The final headwall was epic; I took the left variation. I only had two 2’s and three 0.75’s, so I freed and backcleaned a lot of the first part, at one point 30 feet above the ledge without any pro, but always in direct on two solid pieces of gear. Under the watchful eye of hikers on the rim above, I turned the roof corner and was greeted by the exposed, bullet-hard patina final 40 feet of the route, which took great gear all over the place, and would be an epic free pitch.
The top out went without a hitch; I sat, free-hanging in my harness while cleaning the pitch to soak in the exposure and location, my first real break in movement all day.
The crux of the walk down was carrying all my stuff. I had 130 meters of rope and an overflowing backpack to schlep back down Angel’s Landing, weaving through the steady mob of tourists. Thankfully, 45 minutes later, I was at the Grotto shuttle stop and could finally sit back in content satisfaction as the fatigue settled in.
Overall, the day was 11 hours car to car.

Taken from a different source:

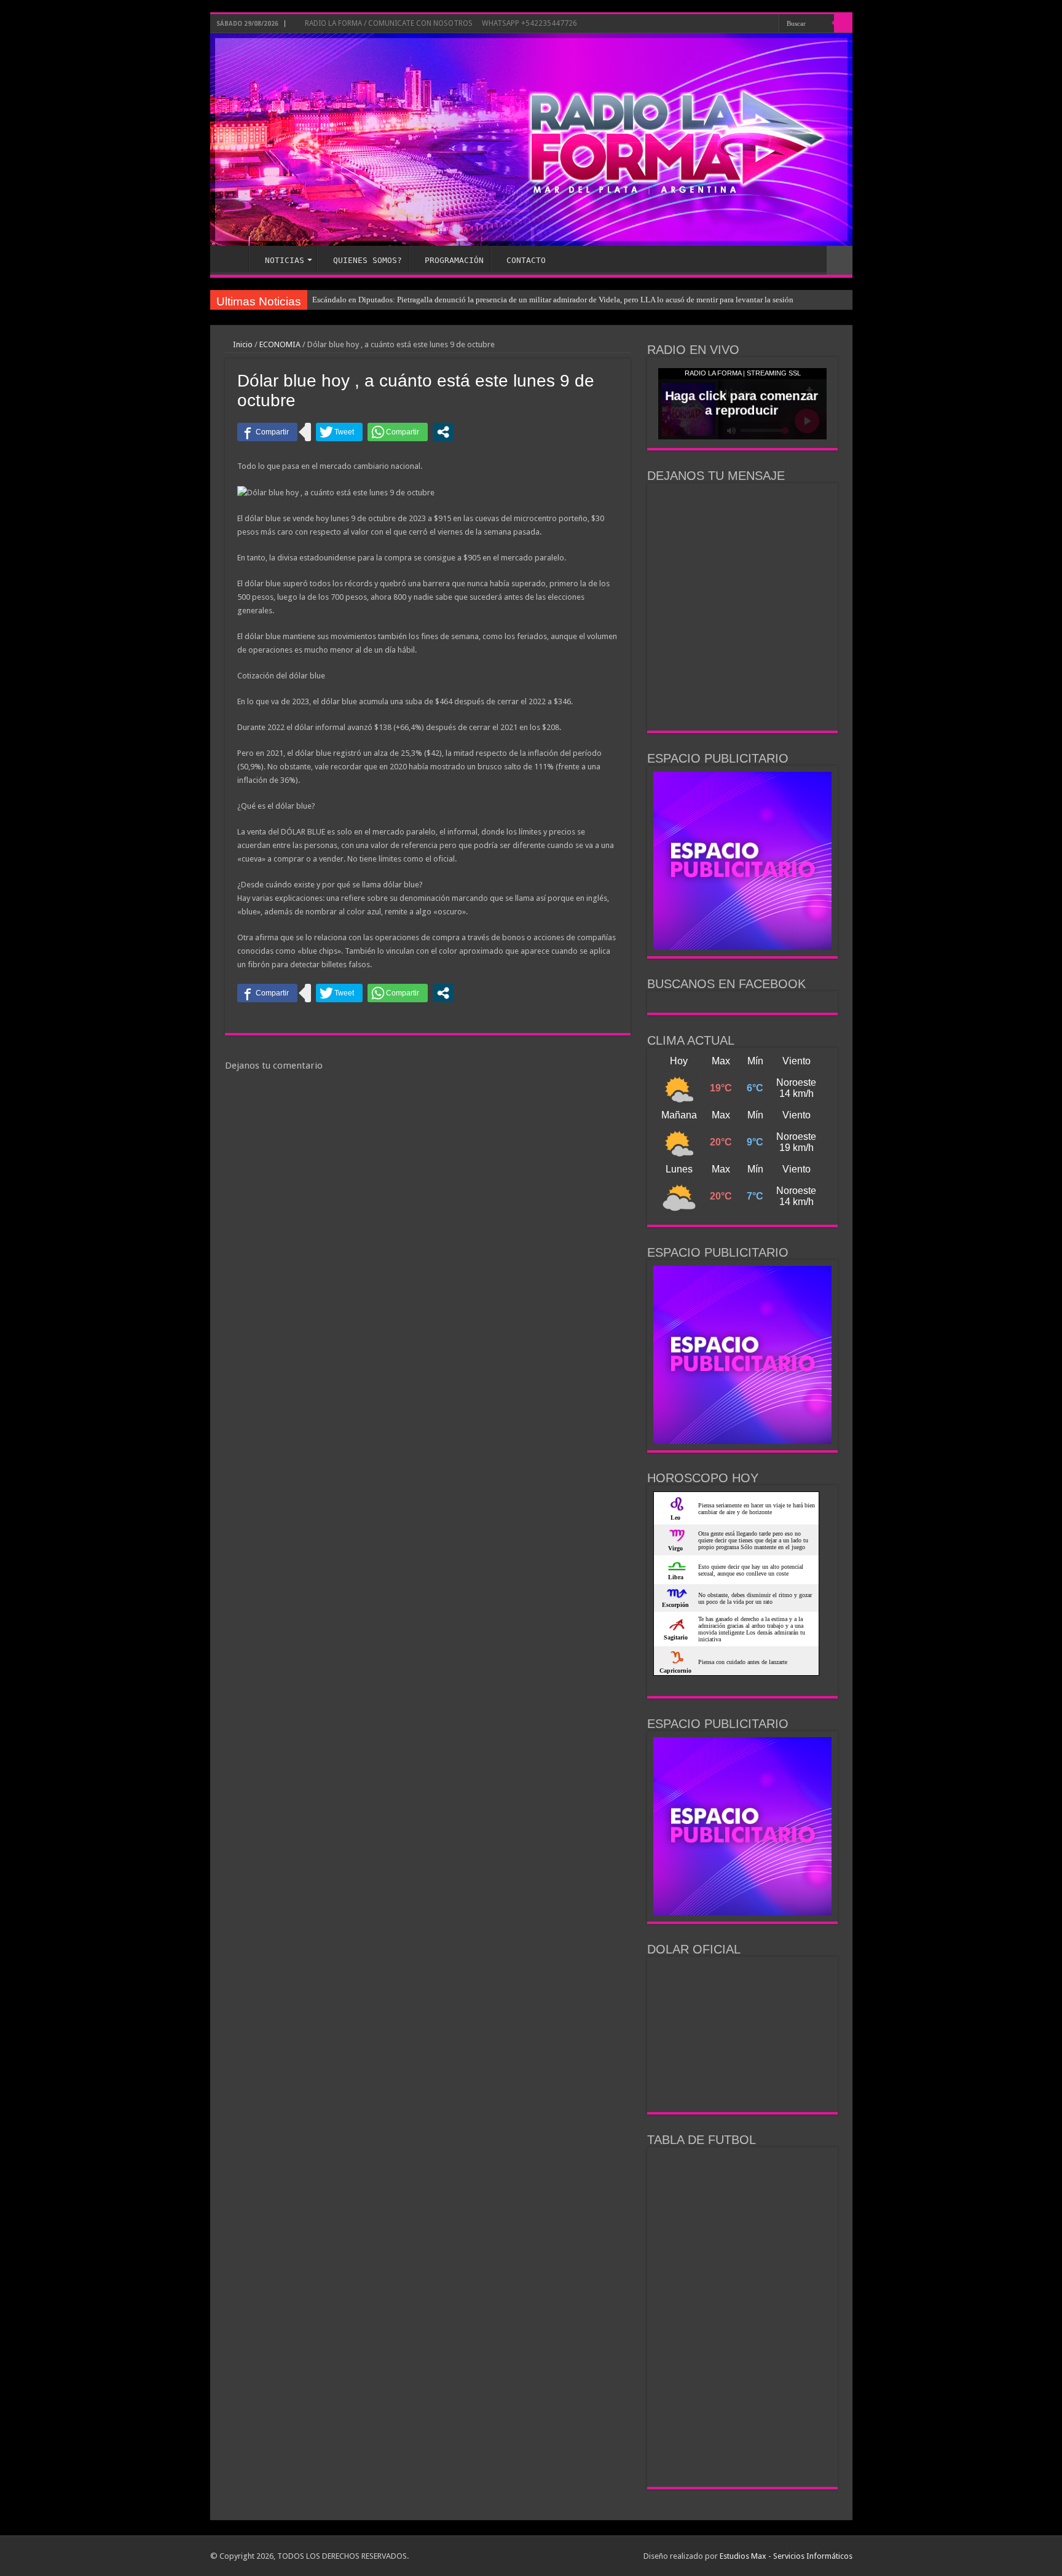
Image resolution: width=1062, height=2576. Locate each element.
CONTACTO (526, 260)
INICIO (232, 259)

It took me about 30-40 minutes to jug the first three, 1h30 to lead and clean the four pitches of C2, and an hour per pitch for the final two C1 pitches. I’m guessing the first three pitches could be done in about 3 hours, solo, so climbing this in a day, solo, without fixing seems doable at around 13-14 hours car to car.
I was way overracked. I brought:
-doubles of 00 Metolius to 1 Metolius/ 0.2 BD
-triples of BD 0.3-0.5
-doubles of BD 0.75-2
-full set of offset cams 0.1/0.2 to 0.5/0.75
-lots of nuts. Set of brassies. Set of DMM offsets. And almost a whole set of regulars. Plus some extra offsets.
-a “cheater” rack of hooks, 3 pins, 2 beaks, and hammer. None of these were used.
In retrospect, for the leader confident in backcleaning, I would ditch the cheater gear and hammer, ditch all non-offset nuts, bring a single set of brassies and single set of offsets (doubling up on the DMM 6-8 sizes is nice for pro), and bring the cams listed above. A #3 or #4 is totally unnecessary.
Driving back home the following day, I felt satisfied and stoked. This was my first solo “bigwall,” and went off quite smooth… it’s exciting to think of the possibilities ahead!